Según la resolución, la reclamante, socia del gimnasio, decidió demandar debido a que el centro había cambiado su forma de acceso. Anteriormente sólo le pedían la pulsera y la tarjeta identificativa, pero después empezaron a exigirle también la huella dactilar. La multa se le ha impuesto al centro por infracción de los artículos 13, el 9.1 y 6.1. del RGPD, el Reglamento General de Protección de Datos, aunque esta pena no es firme y puede ser recurrida ante la Sala de lo Contencioso de la Audiencia Nacional.
El Reglamento General de Protección de Datos impone una serie de restricciones específicas al uso de datos biométricos porque la información que proporcionan es de alto riesgo, ya que no sólo es capaz de autenticar identidades con precisión, sino también de proporcionar información única sobre las personas físicas.

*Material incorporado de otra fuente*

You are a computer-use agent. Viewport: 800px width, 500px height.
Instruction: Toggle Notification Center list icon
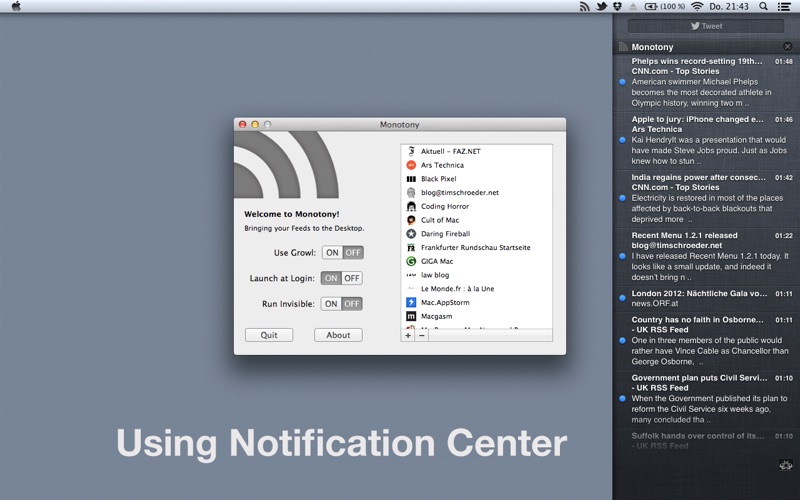784,7
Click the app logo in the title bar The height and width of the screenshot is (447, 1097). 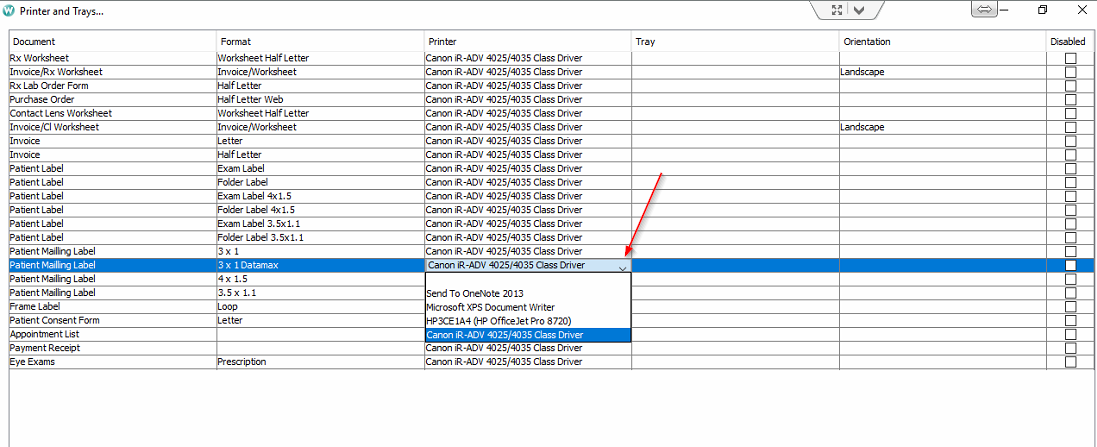[x=9, y=10]
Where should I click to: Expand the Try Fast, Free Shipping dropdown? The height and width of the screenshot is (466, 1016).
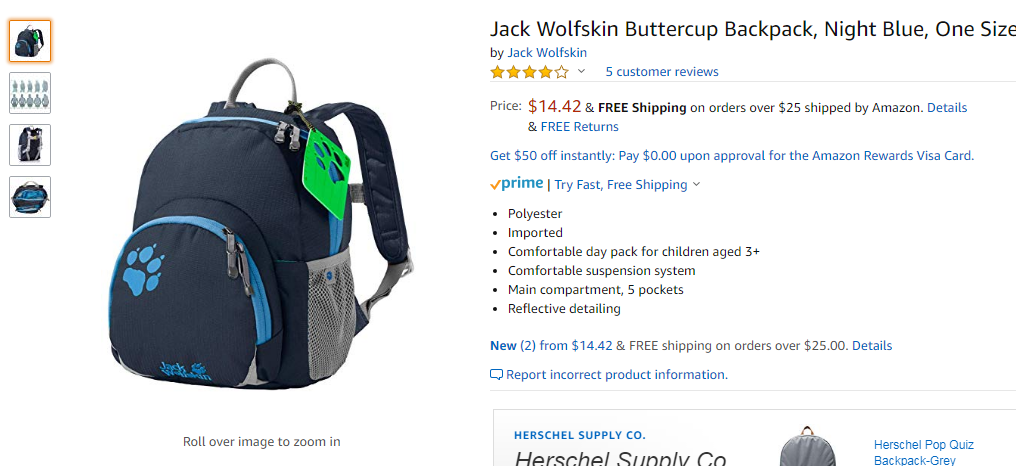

En este caso, la clienta se negó a este sistema porque consideró excesivo pedir datos biométricos y la respuesta del gimnasio fue cancelar su abono en lugar de ofrecerle otra alternativa, por lo que decidió denunciar al gimnasio.
Al recibir la denuncia, la AEPD, solicitó explicaciones al centro, desde el que contestaron que la finalidad de este sistema es “el derecho expreso e irrenunciable del usuario al acceso a las instalaciones del gimnasio”. Las huellas dactilares se mantienen cifradas mientras la persona es miembro y se destruyen después de cancelar la suscripción. Del mismo modo explicaban que en el contrato se indicaba sobre el sistema de autenticación y que, en el caso de no estar conforme, no podían ser socios del club, contrato que también carecía de base legal.
La demandante indicó que, cuando se inscribió “en ninguna parte del contrato, o de la llamada autorización, se aludía al consentimiento para el tratamiento de los datos del registro biométrico” ya que el sistema de huella dactilar no estaba instalado en aquel momento”. Por otro lado, no había información sobre la finalidad del uso del sistema biométrico y de la posibilidad de transmitir datos a terceros.
También se comprobó en el extracto de las 100 bajas de usuarios más recientes que no se habían eliminado las huellas dactilares de la clienta.
Para concluir, la Agencia recurrió al artículo 9.1 del RGPD, que estipula que “quedan prohibidos los tratamientos de datos personales que revelen datos genéticos o datos biométricos dirigidos a identificar de manera unívoca a una persona física”. Y aunque existen excepciones , como cuando hay consentimiento explícito para el tratamiento de estos datos, en este caso no es así y, además, la AEPD considera innecesario el uso de la huella dactilar ya que cuando la usuaria se dio de alta, no se le pedía.